Parenting a healthy child totally changes your social life. You spend time and energy caring for your child. When events come up that involve late nights, you weigh the pros and cons of what that evening of fun will look like the next day at sunrise when your excited child runs out of bed. Your social life changes as you find friends who also have children, and you discuss diaper consistency, the latest bottles and the coolest new shows on Disney Channel.
This was the image I had in my mind. Even though I was going to be a parent, I thought I’d still have a social life. I was so incredibly wrong about what I thought life would look like.
My son, Von, came in to the world early, and I often thought he was in a hurry to go nowhere. He stayed in the NICU for weeks. We measured each poopy diaper to the gram and counted every single milliliter of milk he drank. Every single thing he did was put on a chart, and my early weeks of motherhood consisted of beeping machines, alarms and sleepless nights wondering when he’d come home.
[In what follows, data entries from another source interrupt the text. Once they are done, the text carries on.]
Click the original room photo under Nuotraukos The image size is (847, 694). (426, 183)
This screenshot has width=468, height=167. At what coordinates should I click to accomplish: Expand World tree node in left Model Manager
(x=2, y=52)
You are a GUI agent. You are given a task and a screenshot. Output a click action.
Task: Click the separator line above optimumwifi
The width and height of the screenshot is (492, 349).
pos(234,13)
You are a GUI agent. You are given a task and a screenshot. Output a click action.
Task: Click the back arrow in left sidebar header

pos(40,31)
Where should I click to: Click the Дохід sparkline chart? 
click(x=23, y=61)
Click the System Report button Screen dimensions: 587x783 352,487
I felt so lonely then. I wanted to take him home. I thought if I took him home, it could be like I imagined. I thought I could put him in those tiny little outfits, and cuddle him to sleep while I watched my favorite shows. I imagined coffee dates with friends during my maternity leave, with them holding him.
When Von finally came home, he was still so sick that we didn’t go anywhere. The friends I thought I had disappeared, and I wasn’t sure why they left.
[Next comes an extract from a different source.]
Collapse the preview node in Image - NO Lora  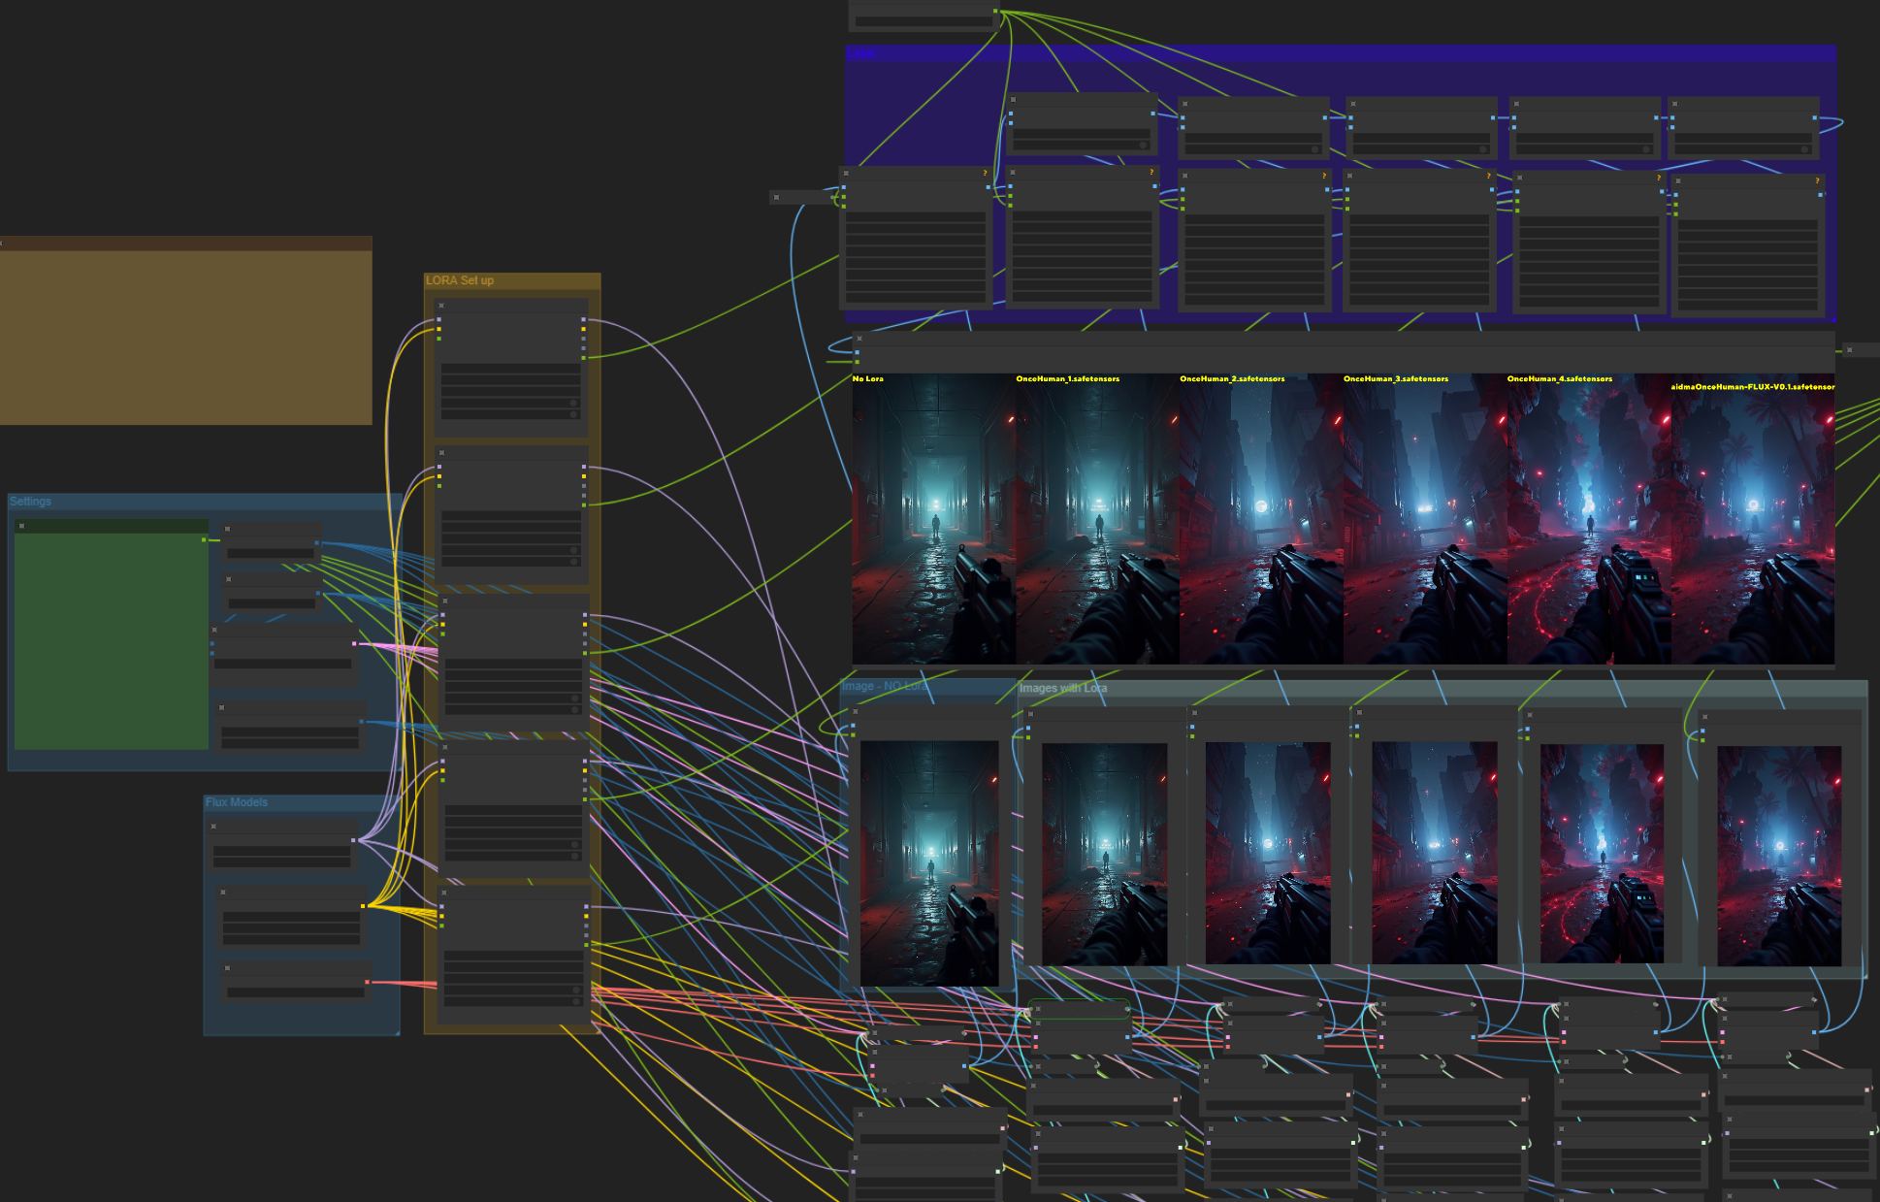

I’ve thought of all the reasons a friendship that spanned years would suddenly disappear after Von’s diagnosis. I wondered why all the people in our lives scattered. I knew when we had children, relationships would change. However, I didn’t realize when you have a sick child, it’s sort of like wearing a scarlett letter in the 1700s. The whispers, and the assumptions and blame about what I must have done wrong during pregnancy. In fact, a woman I just met told me Von wouldn’t be so sick had I not eaten all those GMOs during pregnancy. I had friends suggest it was likely the medication I took while I was pregnant. In truth, we’ve never found the answer, and no matter what I hear about why he could be sick, it changes nothing.
I thought my husband and I could at least count on our family. Unfortunately, that assumption was wrong. Family struggled to understand the magnitude of his illness, and I believe many still have no idea how hard we fight. Others just don’t care to check in on Von’s development.
It was hard to arrange play dates when I constantly had to remind them we couldn’t be around other sick children. Von is so fragile, even happy events for most are stressful for our family. We’ve never attended our extended family’s Christmas party because children who attend are often sick. Our holidays are quiet, and often the three of us, or my parents and sibling. It’s not at all how I imagined life would be.
I’m trying hard to find joy in the pain. It’s been incredibly difficult. Our lives are so different. As the holidays get closer, I worry about the germs and what they will do to Von. I feel sad that Von can’t enjoy the basic things other children do, and I struggle to find ways to make this season joyful for him. He’ll hopefully go trick-or-treating, but only to a few homes because there are far too many germs this time of year, and the wind is hard on his asthma. We’ll go to Thanksgiving, but only for a short time because he still struggles around large groups, and this Christmas will hopefully be the first time we can attend a larger family function. It’s hard knowing we have to rely on so many other people to keep their kids home if they’re sick to avoid exposing Von to serious illness. This year, I’m putting my heart in God and hoping he will keep Von well and allow him to enjoy the season instead of fear it. The holidays are a magical time for most, and they scare me to pieces.
I pray for a day when our lives are less isolated, and when people will no longer fear Von’s disease. I pray for a society that isn’t scared of embracing children with serious illness. We get a lot of praise online and through social media. However, in our daily lives, most of us are alone, and most of us really need friends to help us get out of this darkness. If you’re reading this and you have a friend with a sick child, don’t be afraid to say the wrong things. Just reaching out and saying something is better than saying nothing at all.